Page extract —
begin

"Bailando" ("Dancing" in Spanish) is a song by Belgian group Paradisio. It was released in 1996 as the lead single from their debut album, Paradisio. The song is produced by Patrick Samoy and Luc Rigaux (a.k.a. the Unity Mixers) and reached number-one in Italy, Denmark, Norway, Finland and Sweden. It peaked at number 2 in Belgium. In Sweden, it was the best selling single by being triple platinum. The song was a hit in most countries across Europe during the summer of 1997.

In 1998, it was covered by Dutch singer Loona. The single reached number-one in Germany and Switzerland.

Critical reception
In 2012, Porcys listed the song at number 53 in their ranking of "100 Singles 1990-1999", adding, "It turned out that "Bailando", this synonym of the brazen dance of the nineties, is basically an almost perfect configuration of the features and attributes that I intuitively look for in popular music: sensual sexuality, playful foolishness, innocent escapism, thrilling groove and tempting hooku."

Chart performance
"Bailando" was very successful on the charts in Europe, making it the biggest hit by the group. It reached number-one in Denmark, Finland, Italy, Norway and Sweden. Additionally, the single managed to climb into the Top 10 also in Belgium, France and Spain. In France, it sold more than 550,000 copies, reaching number 4. In the United Kingdom, it only reached number 149 on the UK Singles Chart, but on the Eurochart Hot 100, it went to number 11 in July 1997. "Bailando" was awarded with a 2× platinum record in Norway and a 3× platinum record in Sweden.

end

Exercise objective —
Reproduce the text about the song "Bailando" word for word, starting at the words "Chart performance" and stopping after "record in Sweden.".

Recorded data —

begin

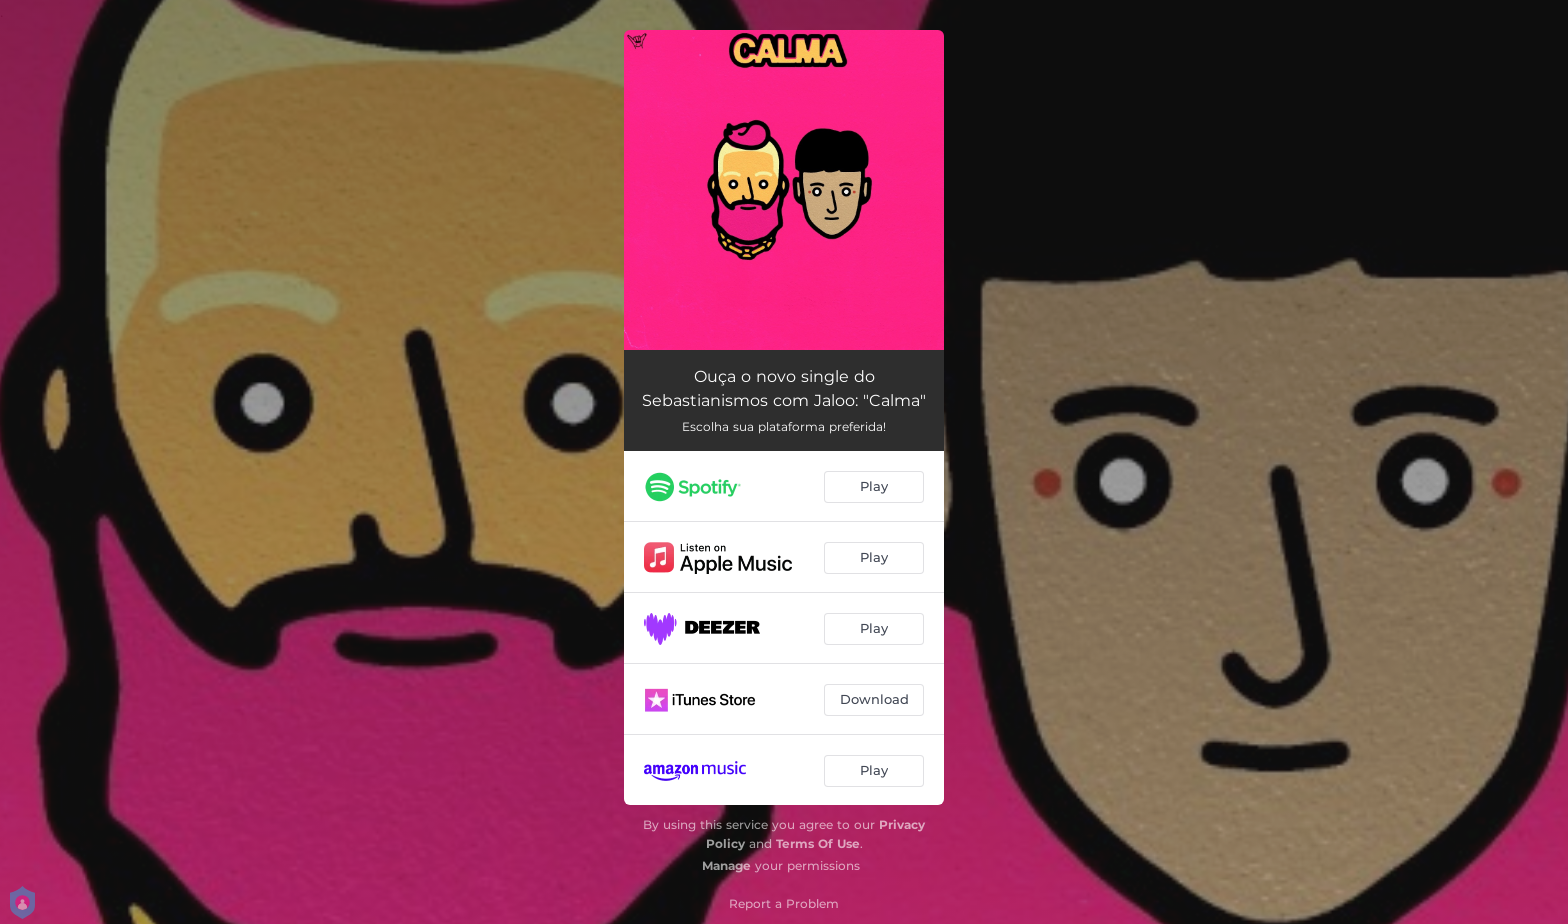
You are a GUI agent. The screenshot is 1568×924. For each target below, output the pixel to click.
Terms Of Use (818, 843)
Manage (726, 865)
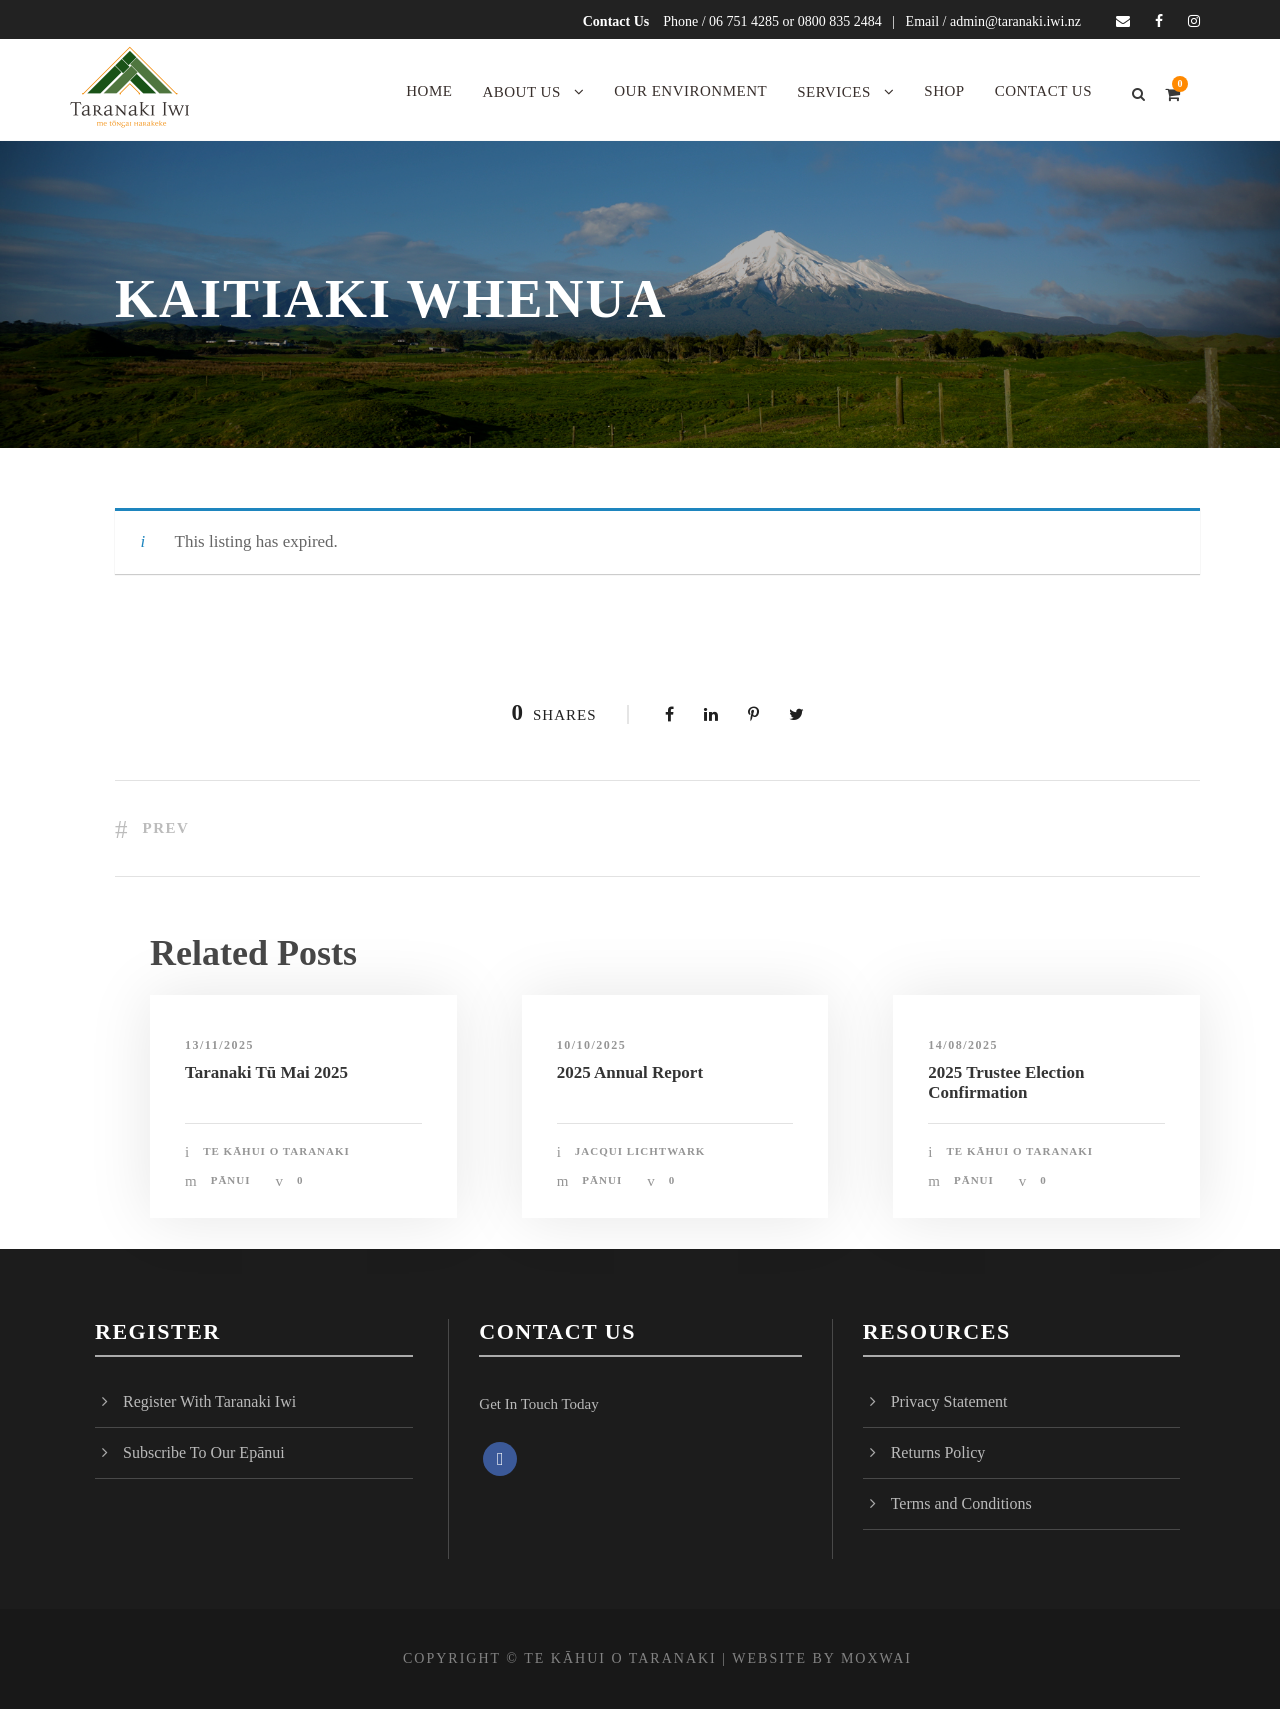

end

Correct output —
Chart performance
"Bailando" was very successful on the charts in Europe, making it the biggest hit by the group. It reached number-one in Denmark, Finland, Italy, Norway and Sweden. Additionally, the single managed to climb into the Top 10 also in Belgium, France and Spain. In France, it sold more than 550,000 copies, reaching number 4. In the United Kingdom, it only reached number 149 on the UK Singles Chart, but on the Eurochart Hot 100, it went to number 11 in July 1997. "Bailando" was awarded with a 2× platinum record in Norway and a 3× platinum record in Sweden.